Tax season in Colorado means taking time with asset valuation

On Behalf of | Apr 14, 2014 | High Asset Divorce

Most families in Colorado have filed their tax returns by this time of year. Some of those families may be dealing with divorce proceedings and taking extra time to ensure that their finances are in order. Asset valuation is just one item that needs to be managed during mediation, but it is important to be deliberate and thorough.

Financial experts remind spouses who are divorcing that their money will need to be stretched a bit further, since not only are assets and property being divided, but they will have to fund two households instead of one. It may be a good idea for each spouse to collect copies of financial papers, such as bank statements. Opening separate bank accounts and credit cards will also be beneficial. This is also a good time to become educated on Colorado’s laws surrounding property and asset division.

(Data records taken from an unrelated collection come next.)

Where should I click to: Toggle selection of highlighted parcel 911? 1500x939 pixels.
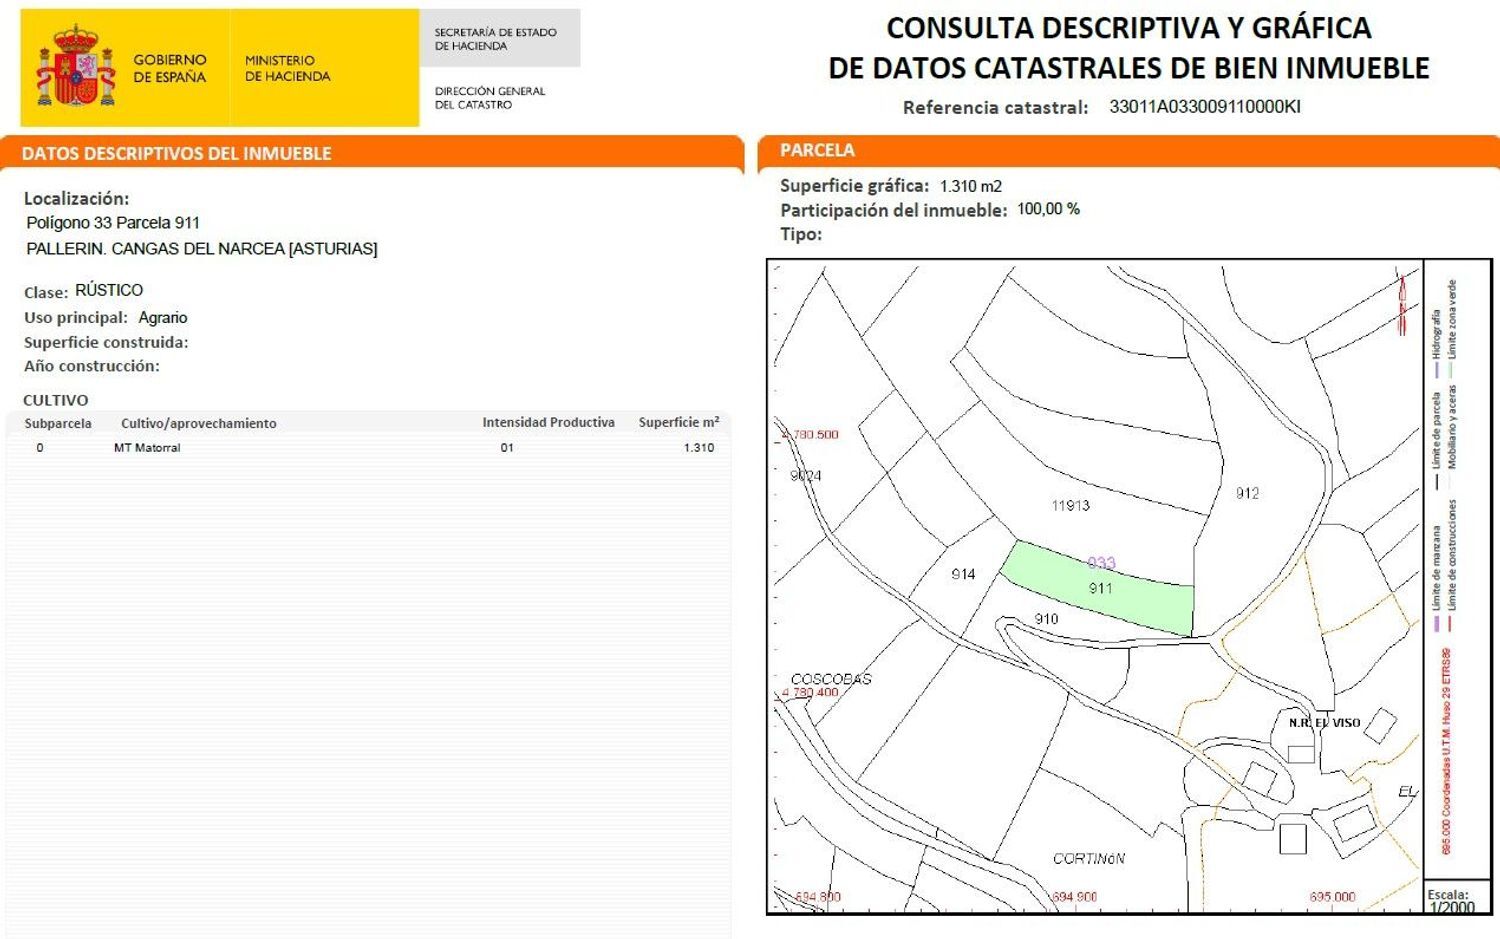coord(1100,590)
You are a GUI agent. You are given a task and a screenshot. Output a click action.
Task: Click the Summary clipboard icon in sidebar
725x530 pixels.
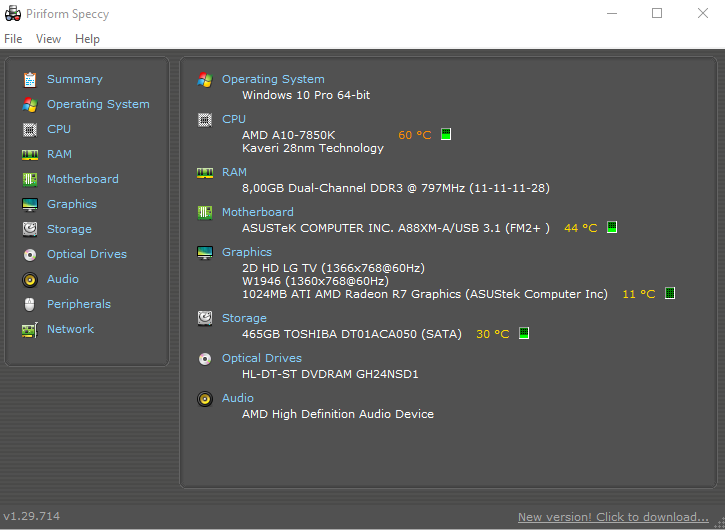coord(30,80)
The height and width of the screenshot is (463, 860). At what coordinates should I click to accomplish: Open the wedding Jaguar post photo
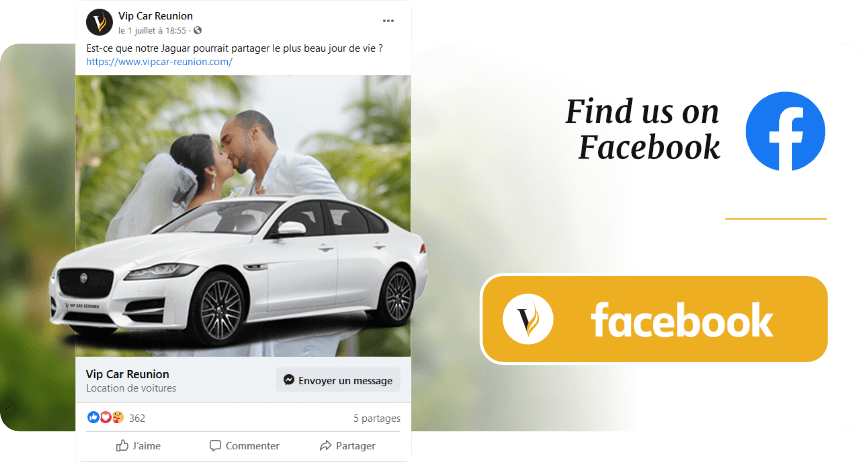click(243, 216)
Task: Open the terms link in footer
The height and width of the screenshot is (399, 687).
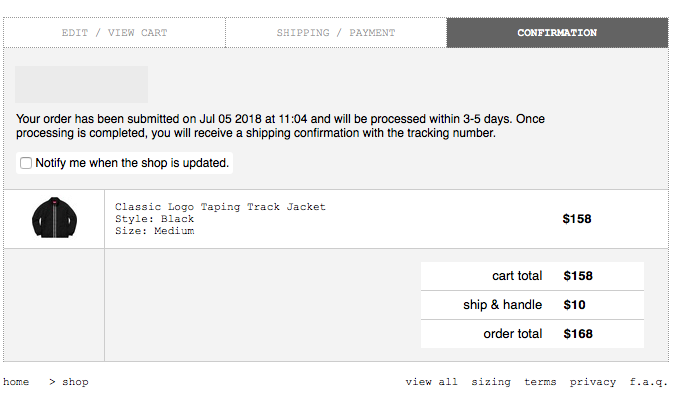Action: click(540, 382)
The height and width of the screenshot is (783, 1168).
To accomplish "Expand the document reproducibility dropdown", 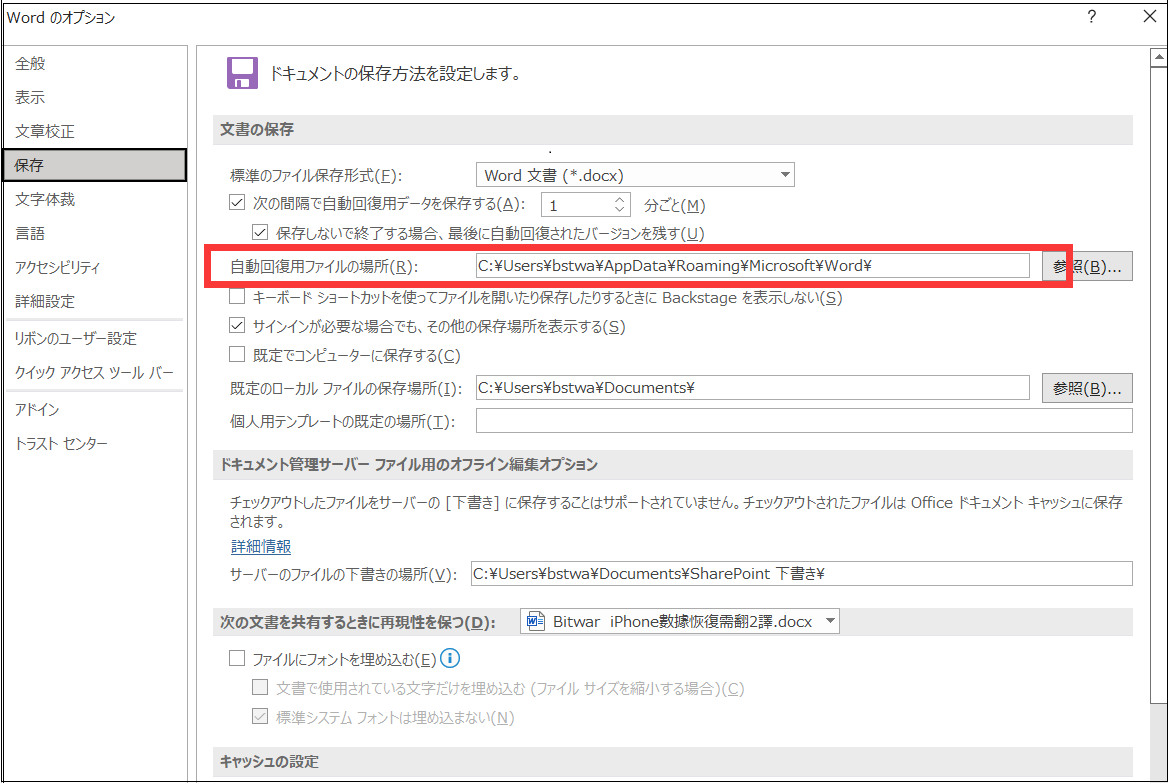I will click(x=829, y=621).
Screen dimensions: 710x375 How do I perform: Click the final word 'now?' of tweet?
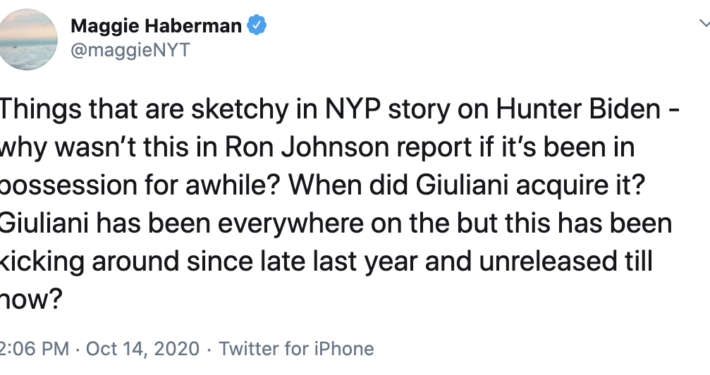point(30,300)
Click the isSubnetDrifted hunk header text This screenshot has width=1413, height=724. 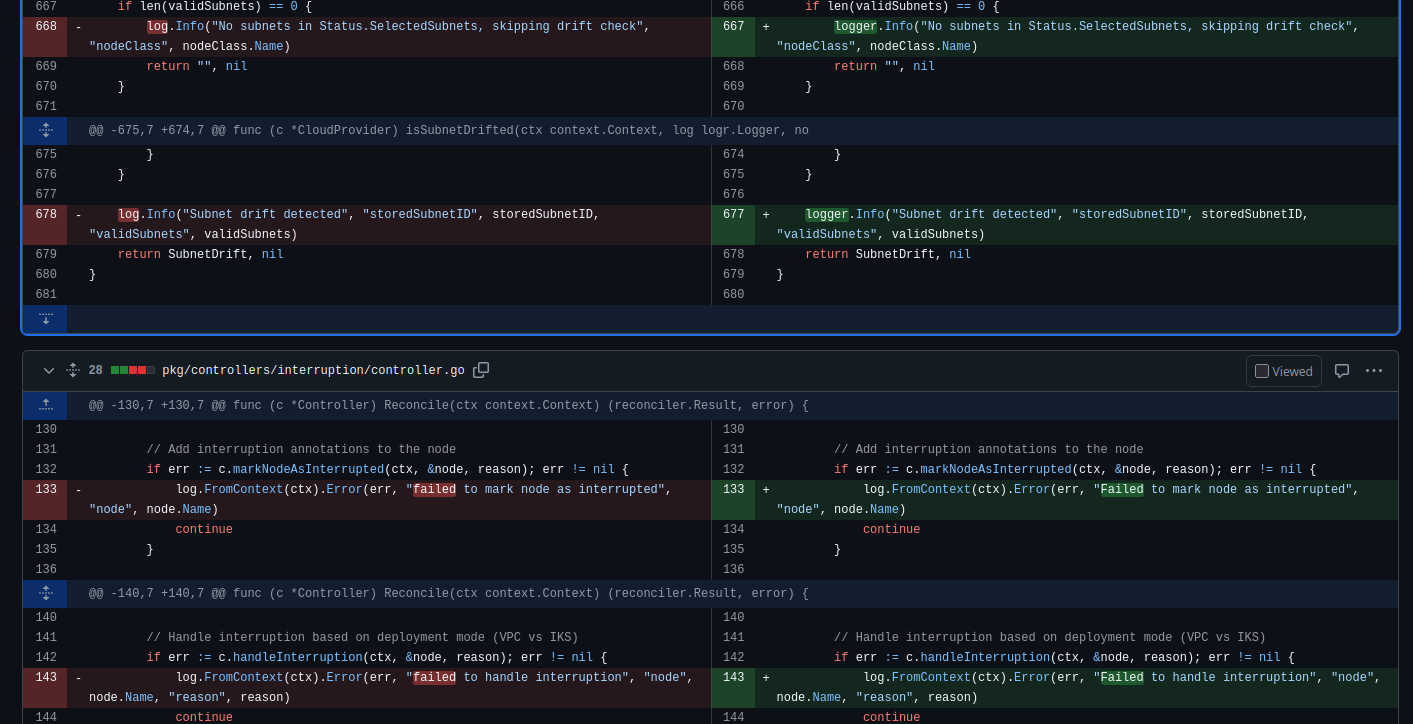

While those are excellent suggestions for handling the parameters of divorce as it is happening, it is important that spouses also look to the future. If there are children in the relationship, it may be a good idea to think of how their college expenses and other potential future costs will be covered. Creating a new budget will be an effective way to manage one’s finances properly. Spouses will also want to examine their insurance plans, retirement funds, pensions and even their wills to determine if anything needs to be altered.

Tax season is stressful enough — a divorce at this time should be cause for all parties involved to be attentive to the process of asset valuation. Families here in Colorado who find themselves in this situation might want to take extra time to ensure everything is properly handled. The most important point is that spouses who decide they no longer wish to be married must work together to decide what will be best for everyone’s needs.